Malware posing as Super Mario Run is infecting devices

Attackers are taking advantage of the popularity of “Super Mario Run” to spread a malicious malware through fake Android Application Packages (APKs) to steal banking credentials of users.

Nintendo’s Super Mario Run broke the records with its release last month and was one of the top 10 most downloaded games of 2016. The game was released to iOS users only. After that, Nintendo listed the game on Google Play store for pre-register. But no date has been announced yet that when it will be made available for Android users.

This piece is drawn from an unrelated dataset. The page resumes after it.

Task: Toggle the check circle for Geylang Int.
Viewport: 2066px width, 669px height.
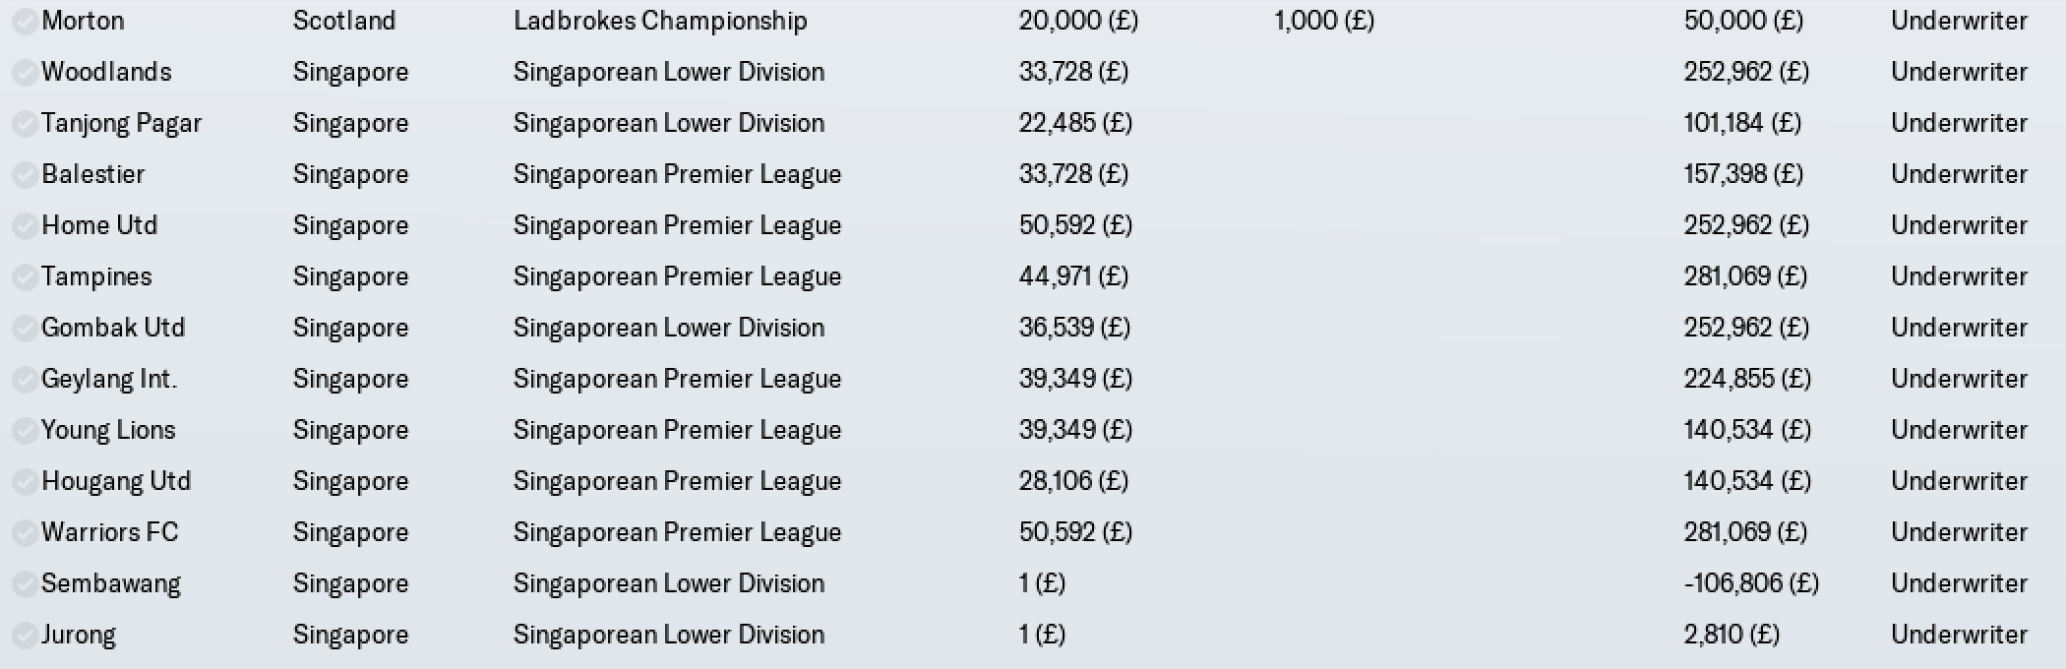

Hackers are taking advantage of the game’s popularity and spreading malicious malware “Android Marcher” through fake APKs online. A similar scam also occurred when Pokémon Go was released.

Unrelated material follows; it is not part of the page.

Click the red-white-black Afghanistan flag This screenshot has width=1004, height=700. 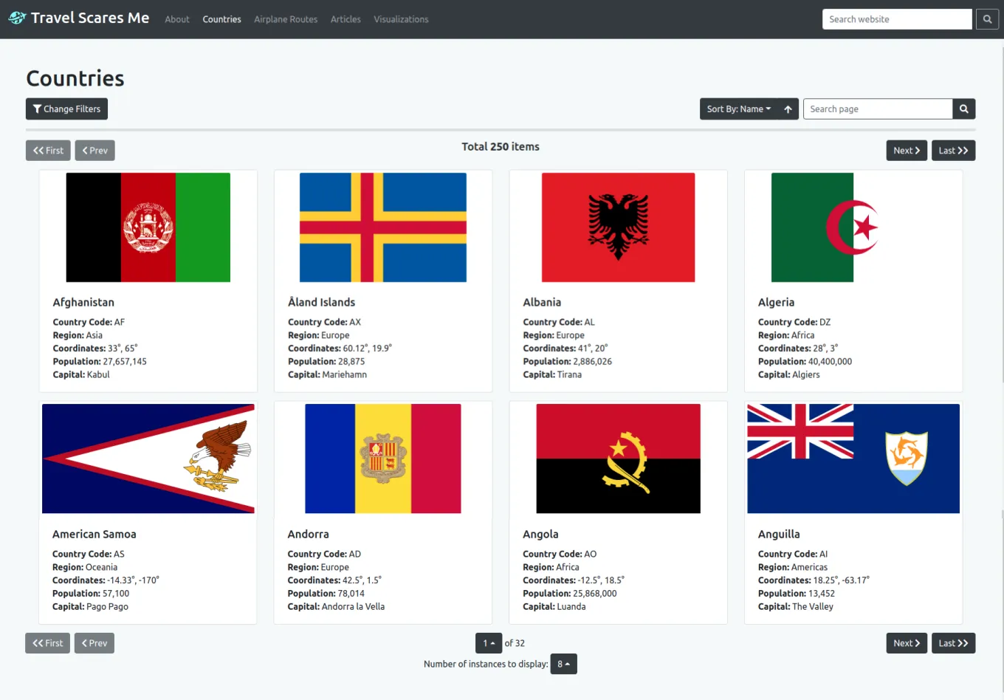148,227
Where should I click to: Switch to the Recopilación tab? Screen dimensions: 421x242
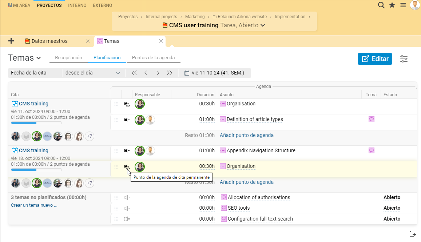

What is ‘Android Marcher’ malware?

A global cloud-based information security company, Zscaler, describes the Marcher Trojan as,

“Marcher is a sophisticated banking malware strain that targets a wide variety of banking and financial apps and credit cards by presenting fake overlay pages. Once the user’s mobile device has been infected, the malware waits for victims to open one of its targeted apps and then presents the fake overlay page asking for banking details. Unsuspecting victims will provide the details that will be harvested and sent out to the malware’s command and control (C&C) server.”

How does it attack?

Taking advantage of users’ impatience for the game, attackers have disguised the malware as Super Mario Run in form of APK files. Marcher malware details:

• Name: Super Mario Run
• Package Name: uiq.pizfbwzbvxmtkmtbhnijdsrhdixqwd
• MD5 : d332560f1fc3e6dc58d94d6fa0dab748
• Detections: 12/55(at time of analysis)

Upon installation, the malware asks for multiple permissions including administrative rights. After that, the virus locks users out of Google Play until they input their credit details. The full list of targeted apps can be seen here.

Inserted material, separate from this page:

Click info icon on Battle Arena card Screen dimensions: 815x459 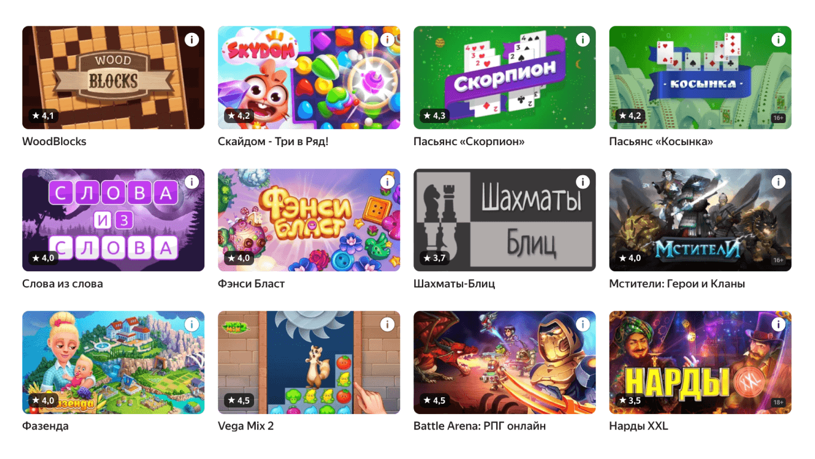pyautogui.click(x=582, y=324)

How to avoid getting infected?

• Android Marcher has been around since 2013 and it continues to target the financial information of users. Users should download apps only from trusted sources like Google Play and should not fall victim to the infected APK files.
• Also, users should not provide their banking information in an overlay when launching banking apps.
• Keep an eye on the permissions an app requires while installing. Do not give your administrative rights to any app.
• Also, users can pre-register for the game at Google Play and they will be informed by a notification from Play store whenever the game is available for download.

Source: zscaler